Thread: Re: [PATCHES] Load distributed checkpoint patch
Bruce Momjian <bruce@momjian.us> wrote: > OK, if I understand correctly, instead of doing a buffer scan, write(), > and fsync(), and recyle the WAL files at checkpoint time, you delay the > scan/write part with the some delay. Exactly. Actual behavior of checkpoint is not changed by the patch. Compared with existing checkpoints, it just takes longer time in scan/write part. > Do you use the same delay autovacuum uses? What do you mean 'the same delay'? Autovacuum does VACUUM, not CHECKPOINT. If you think cost-based-delay, I think we cannot use it here. It's hard to estimate how much checkpoints delay by cost-based sleeping, but we should finish asynchronous checkpoints by the start of next checkpoint. So I gave priority to punctuality over load smoothing. > As I remember, often the checkpoint is caused because > we are using the last WAL file. Doesn't this delay the creation of new > WAL files by renaming the old ones to higher numbers (we can't rename > them until the checkpoint is complete)? Checkpoints should be done by the next one, so we need WAL files for two checkpoints. It is the same as now. Regards, --- ITAGAKI Takahiro NTT Open Source Software Center
From: "ITAGAKI Takahiro" <itagaki.takahiro@oss.ntt.co.jp> > Bruce Momjian <bruce@momjian.us> wrote: >> Do you use the same delay autovacuum uses? > > What do you mean 'the same delay'? Autovacuum does VACUUM, not CHECKPOINT. > If you think cost-based-delay, I think we cannot use it here. It's hard to > estimate how much checkpoints delay by cost-based sleeping, but we should > finish asynchronous checkpoints by the start of next checkpoint.
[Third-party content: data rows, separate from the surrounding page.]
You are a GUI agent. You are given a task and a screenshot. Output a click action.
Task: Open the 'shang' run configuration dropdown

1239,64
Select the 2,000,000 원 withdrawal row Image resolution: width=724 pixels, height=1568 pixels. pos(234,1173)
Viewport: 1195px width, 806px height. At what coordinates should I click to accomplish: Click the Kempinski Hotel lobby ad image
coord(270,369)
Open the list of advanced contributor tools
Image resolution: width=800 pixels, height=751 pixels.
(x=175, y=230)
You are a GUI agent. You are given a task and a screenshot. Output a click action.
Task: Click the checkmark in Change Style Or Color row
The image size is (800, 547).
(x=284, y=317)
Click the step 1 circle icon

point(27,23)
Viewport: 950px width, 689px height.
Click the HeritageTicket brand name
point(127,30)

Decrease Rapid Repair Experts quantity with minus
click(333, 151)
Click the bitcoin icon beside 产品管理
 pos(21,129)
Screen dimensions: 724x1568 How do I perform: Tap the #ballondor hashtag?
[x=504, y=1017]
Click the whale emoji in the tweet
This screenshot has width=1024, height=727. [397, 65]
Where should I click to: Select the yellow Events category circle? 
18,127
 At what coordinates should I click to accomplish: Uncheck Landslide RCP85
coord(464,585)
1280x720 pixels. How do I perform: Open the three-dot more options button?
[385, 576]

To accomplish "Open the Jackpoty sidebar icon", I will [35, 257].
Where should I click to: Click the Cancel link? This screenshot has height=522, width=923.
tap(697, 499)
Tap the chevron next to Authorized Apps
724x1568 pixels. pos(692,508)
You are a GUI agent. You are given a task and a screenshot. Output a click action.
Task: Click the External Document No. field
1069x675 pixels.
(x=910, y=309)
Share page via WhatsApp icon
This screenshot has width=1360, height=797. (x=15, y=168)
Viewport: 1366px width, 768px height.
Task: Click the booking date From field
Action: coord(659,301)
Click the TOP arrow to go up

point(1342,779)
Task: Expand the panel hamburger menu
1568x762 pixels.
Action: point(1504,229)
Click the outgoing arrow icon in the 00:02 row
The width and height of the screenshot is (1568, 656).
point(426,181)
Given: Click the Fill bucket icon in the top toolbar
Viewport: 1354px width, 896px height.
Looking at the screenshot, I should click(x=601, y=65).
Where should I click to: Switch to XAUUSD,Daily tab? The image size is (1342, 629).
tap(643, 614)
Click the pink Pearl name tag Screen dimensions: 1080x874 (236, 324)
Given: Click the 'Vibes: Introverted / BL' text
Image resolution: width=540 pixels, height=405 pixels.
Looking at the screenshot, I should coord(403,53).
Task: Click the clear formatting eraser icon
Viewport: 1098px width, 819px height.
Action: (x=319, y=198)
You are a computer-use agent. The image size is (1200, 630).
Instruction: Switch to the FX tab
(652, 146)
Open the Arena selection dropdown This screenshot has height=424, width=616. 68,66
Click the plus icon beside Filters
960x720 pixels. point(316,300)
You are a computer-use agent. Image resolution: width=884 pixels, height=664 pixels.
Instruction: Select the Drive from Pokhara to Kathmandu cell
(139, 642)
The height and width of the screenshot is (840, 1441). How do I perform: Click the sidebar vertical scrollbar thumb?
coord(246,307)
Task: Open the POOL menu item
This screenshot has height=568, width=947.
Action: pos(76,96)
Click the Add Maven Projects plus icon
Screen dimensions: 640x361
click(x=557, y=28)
So I gave > priority to punctuality over load smoothing. I consider that smoothing the load (more meaningfully, response time) has higher priority over checkpoint punctuality in a practical sense, because the users of a system benefit from good steady response and give good reputation to the system. If the checkpoint processing is not punctual, crash recovery would take longer time. But which would you give higher priority, the unlikely event (=crash of the system) or likely event (=peek hours of the system)? I believe the latter should be regarded. The system can write dirty buffers after the peek hours pass. User experience should be taken much case of.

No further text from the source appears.